Wie entstand der in der Ausstellung gezeigte Nachbau der Chronologiemaschine?

Die Papierrestauratorin Cornelia Weik hat sie mit Unterstützung eines Buchbinders angefertigt ‒ und nach den Vorgaben von Barbeu-Dubourg und Denis Diderot, der den Bau der Maschine in der Encyclopédie ausführlich beschrieben hat. Durch den Nachbau haben wir gelernt, dass es mit den Papieren heutzutage doch nicht mehr ganz so einfach ist, wie Barbeu-Dubourg und Diderot erklären. Mit einigem Geschick und Schweißperlen auf der Stirn ist der erste Nachbau der Chronologiemaschine 270 Jahre nach ihrer Erfindung dann doch geglückt – und zwar eins zu eins.

 

Lassen sich aus der Betrachtung der Chronologiemaschine gewisse Parallelen zu späteren Medienkonsum ziehen oder war sie doch grundverschieden?

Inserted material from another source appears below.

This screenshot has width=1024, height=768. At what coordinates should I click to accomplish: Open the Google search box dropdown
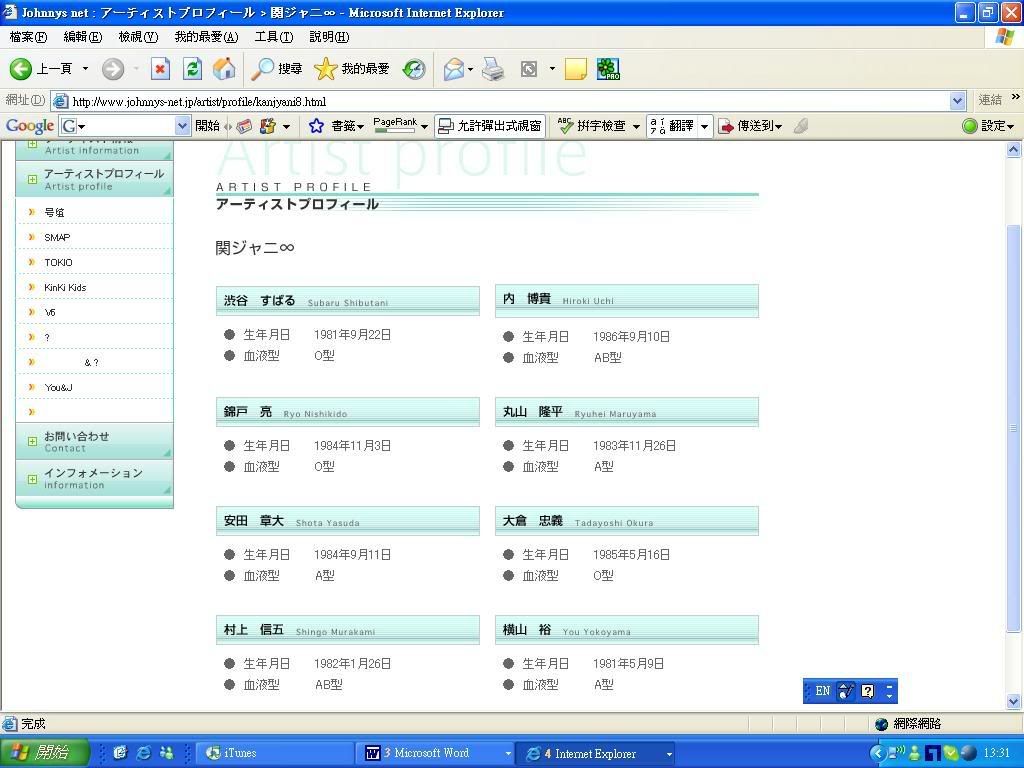tap(182, 126)
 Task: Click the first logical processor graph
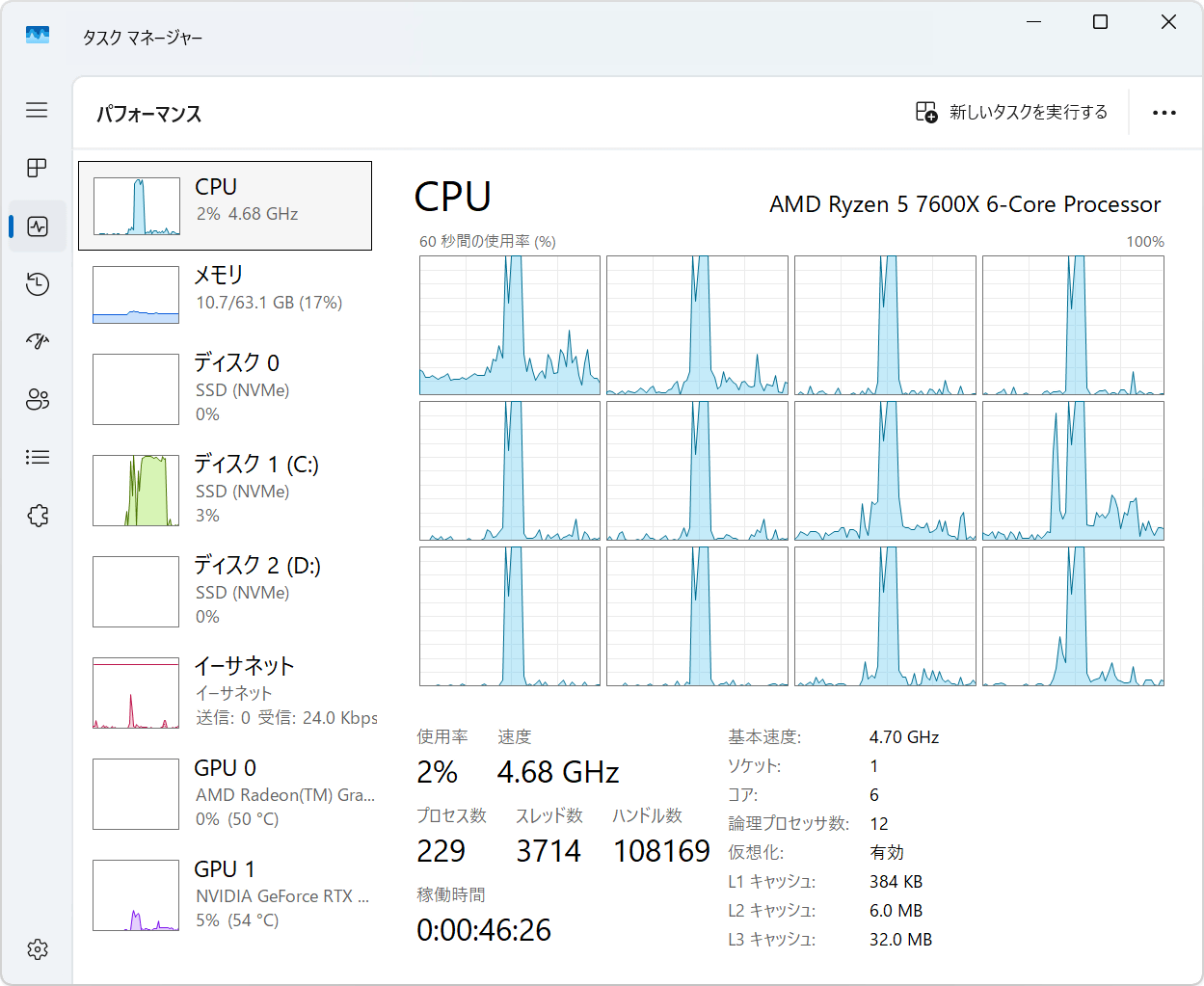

Die Chronologiemaschine spricht uns über drei Sinneskanäle an: das Visuelle durch die Karte, das Haptische durch die Kurbeltechnik, und auch das Akustische, wenn das Papierband beim Abspulen leise raschelt, so ähnlich wie beim Zeitungsblättern. Dazu möchte ich noch einen wichtigen Aspekt ergänzen: Barbeu-Dubourg setzte mit der Chronologiemaschine auf eine aktive Kooperation zwischen ihm als Erfinder bzw. Autor und den Nutzer*innen. Sie sollten selber Hand anlegen, eigene Ergänzungen auf der Karte eintragen, Korrekturen vornehmen, neue Symbole hinzufügen. Das ist doch eine sehr fortschrittliche Lerntechnik. Die Wikipedia zum Beispiel funktioniert im Grundsatz genauso. Ich würde sogar sagen, dass die Maschine, wenn sie gut funktioniert, einem Touchscreen ähnelt. Aus konservatorischer Sicht muss ein solcher Umgang mit den Kupferdrucken heute natürlich unterbleiben, aber dieses Prinzip ist in der Chronologiemaschine bereits angelegt.